Figure 2.

Secretion of infectious BVDV in the presence of N-butyl-DNJ (a), N-nonyl-DNJ (b), N-butyl-DGJ (c), and DMJ (d). (a and b) MDBK cells were grown to confluency in six-well plates and infected with 500 pfu of cp BVDV (NADL strain) per well for 1 hr at 37°. The inoculum then was replaced with medium containing the indicated concentrations of either NB-DNJ, NN-DNJ, NB-DGJ, or DMJ (plaque assay). After 3 days the supernatants were removed and used to infect fresh MDBK monolayers in six-well plates. The presence of inhibitor during the 1-hr infection does not have an effect (data not shown). After 1 hr the inoculum was removed and the cells were washed thoroughly and incubated with inhibitor-free medium.
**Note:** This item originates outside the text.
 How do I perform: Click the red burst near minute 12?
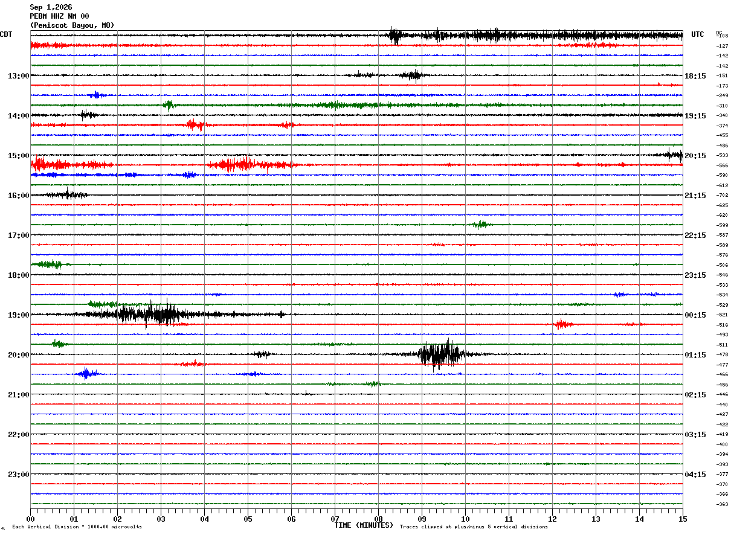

After 3 days the plaques were counted (yield assay) and the results were expressed as a percentage of the number of plaques resulting from infection with the inhibitor-free plaque assay supernatant (=100%) (x axis). The y axis indicates the inhibitor concentrations used in the plaque assay. The IC₅₀ is indicated at the bottom. (c and d) Plaque assay results are shown. NB-DGJ was used at concentrations of up to 680 μM, an inhibitor concentration sufficient to inhibit completely the ceramide-specific glucosyltransferase (data not shown). DMJ was used at concentrations of up to 1.5 mM, an inhibitor concentration sufficient to protect treated cells from killing by a complex sugar-binding lectin (ECA) (data not shown). All experiments were done at least in duplicate, and each data point represents the average of two wells counted. Experiment 2 (b) was done in triplicate (n = 3 ± 0.13), and each data point represents the average of two wells counted.